» Fragmento del texto
====
4. No es por ello extraño entonces que el cine boliviano haya frecuentado la figura del viaje: ve en él una alegoría conveniente, como si en los esfuerzos y epifanías de la ruta se pudieran reparar las distancias, deshacer las alienaciones, desandar las rupturas y remediar los olvidos históricos. A veces, el viaje se propone según los imperativos de un regreso a la autenticidad –en Vuelve Sebastiana (1953) de Jorge Ruiz o en La nación clandestina (1989) de Jorge Sanjinés–; en otros casos, el viaje sigue pautas de la road movie clásica, es decir, la que supone que desplazarse es ya de alguna manera conocer lo que no conocemos: Mi socio (1982) de Paolo Agazzi, Cuestión de fe (1995) de Marcos Loayza o Yvy Maraey (2013) de Juan Carlos Valdivia. Es claro que estas película no son sino variantes del mismo procedimiento formal: imaginan un trayecto que conecta o reúne extraordinariamente lo que, en Bolivia, la rutina social separa.
5. A nuestra lista de películas de carretera bolivianas se le podría añadir Así es la vida (2012). Dirigida por el Ing. Jorge Aquino, narra minuciosamente un viaje en camión de Oruro a Independencia (la capital de la provincia de Ayopaya, Cochabamba).
6. Por el título se podría anticipar que lo que Así es la vida amontona y cuenta son las repetidas fatalidades de un melodrama. Ya se sabe que en este género –que Carlos Monsiváis resumió en la fórmula “se sufre pero se aprende”– las desgracias de la vida
son enfrentadas con similar resignación: “sólo Dios sabe”, “qué se le va hacer”, “no está en nuestras manos”. Pero el título de esta road movie es engañoso: más que resignación frente a la vida, anuncia un deseo de fidelidad documental. Es, quiero decir, un título descriptivo: se propone que así es efectivamente la vida en la ruta entre Oruro e Independencia.
====
Entradas de datos guardadas:
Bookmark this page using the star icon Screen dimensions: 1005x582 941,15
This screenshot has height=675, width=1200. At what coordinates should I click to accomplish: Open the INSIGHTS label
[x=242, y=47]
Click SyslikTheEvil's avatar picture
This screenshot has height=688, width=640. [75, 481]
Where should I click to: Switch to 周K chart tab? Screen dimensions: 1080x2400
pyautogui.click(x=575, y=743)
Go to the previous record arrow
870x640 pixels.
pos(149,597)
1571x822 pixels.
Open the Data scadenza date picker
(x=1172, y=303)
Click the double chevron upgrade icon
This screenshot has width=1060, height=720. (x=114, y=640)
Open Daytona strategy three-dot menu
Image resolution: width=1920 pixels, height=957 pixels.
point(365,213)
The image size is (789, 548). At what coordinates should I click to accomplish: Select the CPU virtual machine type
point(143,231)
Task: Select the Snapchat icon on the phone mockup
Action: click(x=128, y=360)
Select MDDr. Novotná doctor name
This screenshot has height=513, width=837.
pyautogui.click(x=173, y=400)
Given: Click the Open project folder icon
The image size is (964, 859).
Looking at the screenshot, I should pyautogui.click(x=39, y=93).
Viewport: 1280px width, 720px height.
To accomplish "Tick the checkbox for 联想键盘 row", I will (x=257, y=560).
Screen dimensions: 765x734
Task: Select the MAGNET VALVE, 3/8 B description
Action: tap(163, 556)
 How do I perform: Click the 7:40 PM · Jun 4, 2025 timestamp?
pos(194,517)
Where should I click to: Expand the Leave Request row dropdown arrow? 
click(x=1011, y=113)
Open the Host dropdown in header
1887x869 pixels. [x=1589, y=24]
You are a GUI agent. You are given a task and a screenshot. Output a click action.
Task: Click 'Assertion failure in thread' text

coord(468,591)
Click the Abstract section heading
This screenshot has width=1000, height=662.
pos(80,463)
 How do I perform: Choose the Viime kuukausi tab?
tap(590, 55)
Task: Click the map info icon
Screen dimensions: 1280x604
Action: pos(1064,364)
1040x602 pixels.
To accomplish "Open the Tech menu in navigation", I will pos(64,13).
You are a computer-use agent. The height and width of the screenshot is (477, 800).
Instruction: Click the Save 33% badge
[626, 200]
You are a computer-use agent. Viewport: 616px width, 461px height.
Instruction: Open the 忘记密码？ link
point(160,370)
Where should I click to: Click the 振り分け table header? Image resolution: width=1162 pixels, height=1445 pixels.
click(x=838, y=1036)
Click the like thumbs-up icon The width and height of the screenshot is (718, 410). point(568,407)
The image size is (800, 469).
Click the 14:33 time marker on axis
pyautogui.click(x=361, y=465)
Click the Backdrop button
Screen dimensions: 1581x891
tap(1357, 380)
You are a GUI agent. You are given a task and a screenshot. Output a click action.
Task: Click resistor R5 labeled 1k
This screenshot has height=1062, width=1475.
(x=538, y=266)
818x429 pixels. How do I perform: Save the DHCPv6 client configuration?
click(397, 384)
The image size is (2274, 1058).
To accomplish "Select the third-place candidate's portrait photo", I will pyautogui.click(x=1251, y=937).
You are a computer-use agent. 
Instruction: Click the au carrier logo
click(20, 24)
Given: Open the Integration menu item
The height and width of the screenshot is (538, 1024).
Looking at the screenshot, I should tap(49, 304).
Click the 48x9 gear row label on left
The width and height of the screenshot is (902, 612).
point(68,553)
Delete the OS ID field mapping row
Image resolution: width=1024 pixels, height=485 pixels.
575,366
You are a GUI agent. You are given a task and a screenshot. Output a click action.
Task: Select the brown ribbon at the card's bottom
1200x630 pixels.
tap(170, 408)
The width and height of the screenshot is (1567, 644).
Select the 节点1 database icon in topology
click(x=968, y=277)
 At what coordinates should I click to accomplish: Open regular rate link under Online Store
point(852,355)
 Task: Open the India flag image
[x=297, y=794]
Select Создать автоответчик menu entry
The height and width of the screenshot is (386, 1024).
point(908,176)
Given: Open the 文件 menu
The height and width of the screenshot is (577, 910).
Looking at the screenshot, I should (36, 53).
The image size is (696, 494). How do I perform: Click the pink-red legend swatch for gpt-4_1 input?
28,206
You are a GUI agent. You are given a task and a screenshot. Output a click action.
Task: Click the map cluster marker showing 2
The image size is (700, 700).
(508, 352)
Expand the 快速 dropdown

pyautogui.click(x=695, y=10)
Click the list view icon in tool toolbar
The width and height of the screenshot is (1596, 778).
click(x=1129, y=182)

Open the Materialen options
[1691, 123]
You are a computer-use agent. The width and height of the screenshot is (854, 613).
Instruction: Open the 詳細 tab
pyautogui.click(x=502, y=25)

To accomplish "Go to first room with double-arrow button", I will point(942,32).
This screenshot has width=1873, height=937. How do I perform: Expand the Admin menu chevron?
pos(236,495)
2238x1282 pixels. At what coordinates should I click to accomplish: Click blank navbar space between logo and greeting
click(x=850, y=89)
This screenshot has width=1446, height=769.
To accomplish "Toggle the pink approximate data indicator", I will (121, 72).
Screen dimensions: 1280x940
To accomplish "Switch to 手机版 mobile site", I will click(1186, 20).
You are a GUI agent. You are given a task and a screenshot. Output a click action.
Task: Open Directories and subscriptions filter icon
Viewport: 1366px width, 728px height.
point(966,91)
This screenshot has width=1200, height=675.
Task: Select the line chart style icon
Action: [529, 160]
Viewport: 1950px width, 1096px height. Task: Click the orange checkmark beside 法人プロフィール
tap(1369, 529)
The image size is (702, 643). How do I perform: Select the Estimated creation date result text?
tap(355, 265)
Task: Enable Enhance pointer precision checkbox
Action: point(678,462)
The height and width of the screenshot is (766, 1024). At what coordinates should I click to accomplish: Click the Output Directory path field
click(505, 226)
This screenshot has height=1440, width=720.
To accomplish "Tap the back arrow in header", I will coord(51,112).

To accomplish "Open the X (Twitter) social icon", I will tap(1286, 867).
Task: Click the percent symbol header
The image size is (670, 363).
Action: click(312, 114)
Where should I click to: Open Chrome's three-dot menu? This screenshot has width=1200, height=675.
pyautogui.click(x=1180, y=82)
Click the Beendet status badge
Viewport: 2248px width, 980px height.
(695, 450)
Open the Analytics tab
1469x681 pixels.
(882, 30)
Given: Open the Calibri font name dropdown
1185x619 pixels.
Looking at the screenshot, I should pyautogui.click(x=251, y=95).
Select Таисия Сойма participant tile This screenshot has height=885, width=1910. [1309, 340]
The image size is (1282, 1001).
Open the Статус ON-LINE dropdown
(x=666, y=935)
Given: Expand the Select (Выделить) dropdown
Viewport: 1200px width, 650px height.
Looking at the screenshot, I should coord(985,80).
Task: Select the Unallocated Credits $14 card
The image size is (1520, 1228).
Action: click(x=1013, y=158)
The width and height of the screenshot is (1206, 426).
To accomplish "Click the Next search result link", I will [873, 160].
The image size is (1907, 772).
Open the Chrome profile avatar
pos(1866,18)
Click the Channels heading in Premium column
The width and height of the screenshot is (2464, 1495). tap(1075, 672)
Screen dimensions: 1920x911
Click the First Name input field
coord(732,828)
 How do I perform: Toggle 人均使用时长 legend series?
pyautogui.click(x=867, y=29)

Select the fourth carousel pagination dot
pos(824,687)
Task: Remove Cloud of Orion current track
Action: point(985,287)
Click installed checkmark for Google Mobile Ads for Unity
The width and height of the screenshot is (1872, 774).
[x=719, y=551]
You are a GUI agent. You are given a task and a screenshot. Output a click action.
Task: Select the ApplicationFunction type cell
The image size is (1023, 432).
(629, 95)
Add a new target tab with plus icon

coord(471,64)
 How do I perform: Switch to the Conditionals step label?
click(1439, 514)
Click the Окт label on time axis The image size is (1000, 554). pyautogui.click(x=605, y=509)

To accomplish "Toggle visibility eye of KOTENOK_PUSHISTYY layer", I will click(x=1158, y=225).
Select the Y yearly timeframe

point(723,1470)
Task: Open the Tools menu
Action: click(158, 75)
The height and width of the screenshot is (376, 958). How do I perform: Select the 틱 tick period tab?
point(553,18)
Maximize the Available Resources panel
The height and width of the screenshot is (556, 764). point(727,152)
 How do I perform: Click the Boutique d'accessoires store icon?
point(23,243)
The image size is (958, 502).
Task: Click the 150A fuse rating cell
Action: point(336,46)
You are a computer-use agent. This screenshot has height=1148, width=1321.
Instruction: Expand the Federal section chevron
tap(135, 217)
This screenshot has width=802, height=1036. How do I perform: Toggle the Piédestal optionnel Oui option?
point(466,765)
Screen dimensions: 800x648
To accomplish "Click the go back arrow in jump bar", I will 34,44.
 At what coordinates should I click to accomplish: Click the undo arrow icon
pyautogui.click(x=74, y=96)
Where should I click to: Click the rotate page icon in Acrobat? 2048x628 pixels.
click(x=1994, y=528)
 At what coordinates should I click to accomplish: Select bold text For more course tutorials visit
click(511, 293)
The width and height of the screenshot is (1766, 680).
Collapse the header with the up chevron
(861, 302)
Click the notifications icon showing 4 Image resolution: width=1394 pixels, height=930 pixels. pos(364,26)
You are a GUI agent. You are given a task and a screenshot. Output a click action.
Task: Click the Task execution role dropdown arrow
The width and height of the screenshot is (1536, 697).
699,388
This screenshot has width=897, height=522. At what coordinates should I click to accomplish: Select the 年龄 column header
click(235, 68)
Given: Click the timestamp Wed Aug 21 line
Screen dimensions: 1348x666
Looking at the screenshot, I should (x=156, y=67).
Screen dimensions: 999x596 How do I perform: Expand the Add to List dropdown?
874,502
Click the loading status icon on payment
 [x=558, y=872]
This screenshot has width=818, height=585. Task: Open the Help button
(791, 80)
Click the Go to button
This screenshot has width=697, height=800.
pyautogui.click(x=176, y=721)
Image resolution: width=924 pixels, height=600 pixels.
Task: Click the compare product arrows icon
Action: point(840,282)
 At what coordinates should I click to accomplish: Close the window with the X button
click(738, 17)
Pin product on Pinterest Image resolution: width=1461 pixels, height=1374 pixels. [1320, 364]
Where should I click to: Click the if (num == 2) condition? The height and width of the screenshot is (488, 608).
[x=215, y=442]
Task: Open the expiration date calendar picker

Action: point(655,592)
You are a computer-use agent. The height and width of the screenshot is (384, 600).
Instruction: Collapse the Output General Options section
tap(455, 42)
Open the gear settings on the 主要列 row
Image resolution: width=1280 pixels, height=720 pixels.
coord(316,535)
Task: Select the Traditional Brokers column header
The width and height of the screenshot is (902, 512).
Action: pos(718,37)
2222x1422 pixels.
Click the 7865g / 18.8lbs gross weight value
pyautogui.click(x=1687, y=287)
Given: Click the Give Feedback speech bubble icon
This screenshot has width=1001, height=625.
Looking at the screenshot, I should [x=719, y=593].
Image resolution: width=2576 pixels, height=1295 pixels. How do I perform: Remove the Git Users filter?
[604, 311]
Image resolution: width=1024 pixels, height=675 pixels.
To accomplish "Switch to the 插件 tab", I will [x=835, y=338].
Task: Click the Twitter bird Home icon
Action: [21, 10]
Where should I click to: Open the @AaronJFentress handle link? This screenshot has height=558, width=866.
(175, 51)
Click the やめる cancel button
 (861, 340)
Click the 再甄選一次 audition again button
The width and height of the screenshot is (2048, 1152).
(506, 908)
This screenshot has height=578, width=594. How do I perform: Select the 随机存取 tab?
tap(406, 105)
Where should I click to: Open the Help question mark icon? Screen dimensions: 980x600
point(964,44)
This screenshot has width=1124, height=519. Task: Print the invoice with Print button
====
» Tu tarea
Resume en forma de lista el párrafo del texto sobre el cine boliviano que empieza con «No es por ello extraño entonces». Conserva sus datos principales. Para resolver las tareas, básate únicamente en el texto sobre el cine boliviano.

» Respuesta del ejercicio
- El cine boliviano ha recurrido con frecuencia a la figura del viaje como alegoría. Es como si en la ruta se pudieran reparar distancias, alienaciones, rupturas y olvidos históricos.
- A veces el viaje es un regreso a la autenticidad, como en Vuelve Sebastiana (1953), de Jorge Ruiz, y en La nación clandestina (1989), de Jorge Sanjinés.
- Otras veces sigue las pautas de la road movie clásica, según la cual desplazarse es ya conocer lo que no conocemos. Así ocurre en Mi socio (1982), de Paolo Agazzi, en Cuestión de fe (1995), de Marcos Loayza, y en Yvy Maraey (2013), de Juan Carlos Valdivia.
- Todas son variantes del mismo procedimiento formal: imaginan un trayecto que une lo que, en Bolivia, la rutina social separa.